Smooth-muscle contraction was also evoked through EFS (Figure 1C,D). β-Citronellol (100-600 µM) inhibited the transient contractions
induced by EFS with IC50 corresponding to 240.9 (207.8-279.3) µM (n=6). This
value was higher than the IC50 needed to inhibit K+-induced
contractions (P<0.05, Mann-Whitney), but not significantly different in comparison
with the IC50 estimated for ACh-elicited contractions. Such results under EFS
are consistent with the cholinergic nature of intramural neurons involved with the
excitatory parasympathetic input towards tracheal smooth muscle (19).One explanation for the higher pharmacologic potency of β-citronellol against
contractions evoked by K+ could be related to the ubiquitous dependence of
voltage-operated Ca2+ channels in the contractile effects induced by high
K+ concentrations in SMCs, i.e. the "electromechanical coupling" (20). It has been shown that ACh enables
transmembrane Ca2+ influx through L-type channels (especially in the SMCs of
rat airways) but part of its action is secondary to the opening of chloride ion
(Cl-) channels that can mediate membrane depolarization with further
opening of Ca2+ channels gated by voltage (21). Nevertheless, the contractile response induced by cholinergic stimuli on
tracheal smooth muscle occurs with substantial recruitment of other pathways (e.g., the
metabotropic mechanisms related to receptor-operated Ca2+ channels) (21,22), which
appear to be inhibited less by β-citronellol.In this context, one set of experiments revealed that β-citronellol relaxed the
contractions induced by sodium orthovanadate (0.3 mM) with IC50 of 243.0
(190.2-310.5) µM (n=6), which did not differ significantly from the IC50
required to relax ACh-induced contractions (P>0.05, Mann-Whitney). Sodium
orthovanadate is a well-known tyrosine (Tyr) phosphatase inhibitor that indirectly
shifts the kinase-phosphatase balance towards phosphorylation of Tyr kinases.
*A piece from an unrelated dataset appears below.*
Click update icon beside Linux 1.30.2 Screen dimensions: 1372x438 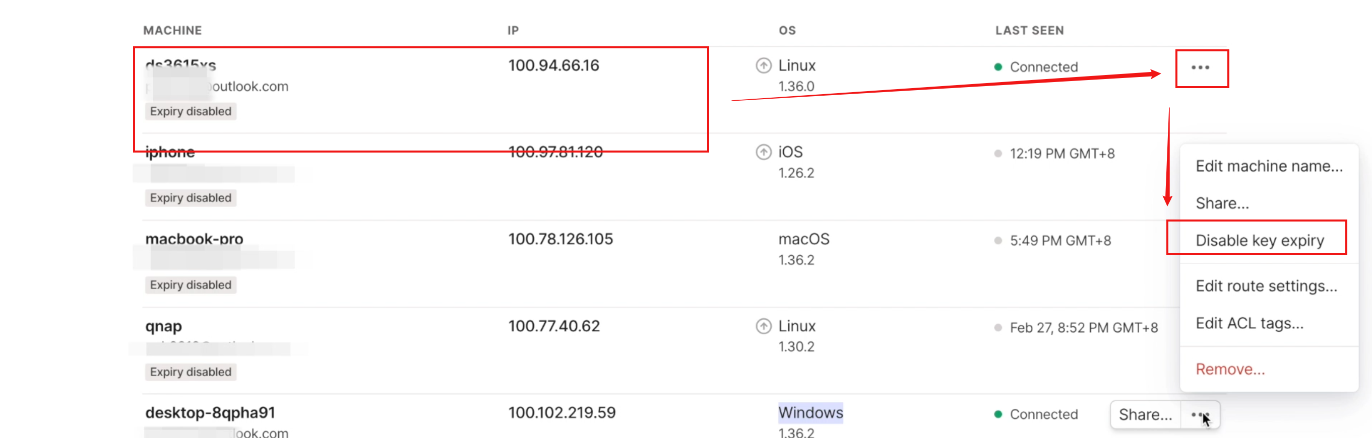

Such
findings are in accordance with the lower potency of β-citronellol against contractions
evoked by metabotropic cascades if we consider that Tyr kinases have been reported to be
downstream pathways in the contractile responses evoked by cholinergic agonists acting
through G protein-coupled muscarinic receptors (23).To test the hypothesis that β-citronellol has preferential inhibitory properties over
contractions elicited by voltage-gated pathways, tracheal rings were subjected to
treatment with verapamil (a phenylalkylamine compound possessing blockade properties on
L-type Ca2+ channels in SMCs). First, a concentration-effect curve was
constructed by adding verapamil to the steady-state contraction induced by 60 mM
K+. Figure 2A reveals that at 1 µM
verapamil fully relaxed the sustained contractions induced by K+, whereas
Figure 2B shows that it only shifted to the
right the concentration-effect curve induced by increasing concentrations of ACh (0.01
µM to 10 mM). Verapamil significantly augmented the EC50 of ACh from 1.9
(1.4-2.7) in control (n=8) to 17.8 (4.9-64.7) µM in the presence of verapamil (n=7;
P<0.05, Mann-Whitney), but did not interfere significantly with the maximal effect
achieved in the concentration-effect of ACh (Figure
2B).
Figure 2
β-Citronellol preferentially inhibited the concentration-effect curves induced
by high K+ concentrations in isolated rat trachea. Panel
A shows the concentration-effect curve that determined 1 µM to be the
verapamil concentration that could fully relax a sustained contraction induced by
60 mM K+. *Indicates the smallest concentration of verapamil with a
significant effect; P<0.05, ANOVA followed by the Holm-Sidak test. In
panel B, 1 µM verapamil only shifted to the right (indicated
by @) the concentration-effect curve in response to increasing concentrations of
acetylcholine (0.01 µM-10 mM ACh). The maximal effect induced by ACh was decreased
significantly neither by verapamil (B) nor by β-citronellol
(30-600 µM β-C; panel D), which produced only a similar rightward
displacement of the concentration-effect curve of ACh (indicated by @). The
positive control atropine fully inhibited the cholinergic response. Panel
C shows the inhibitory effect of β-citronellol (30-600 µM) in the
concentration-effect curve induced by increasing concentrations of K+
(10-120 mM). #P<0.05 compared to control for the maximal effect,
two-way ANOVA and Holm-Sidak test).
Rightward displacement of the concentration-effect curve in response to ACh was also
observed in tracheal rings maintained in increasing concentrations of β-citronellol
(Figure 2D). At 600 µM β-citronellol, the
EC50 in response to ACh was increased significantly to 46.5 (23.0-93.8) µM
(n=6; P<0.05, Mann-Whitney). Just like verapamil, β-citronellol could not reduce the
maximal contractile effect reached upon use of higher concentrations of ACh. The profile
of the inhibitory action of β-citronellol against cholinergic contractions clearly
differed from experiments in which increasing concentrations of K+ (10-120
mM) were used as contractile stimuli (Figure 2C).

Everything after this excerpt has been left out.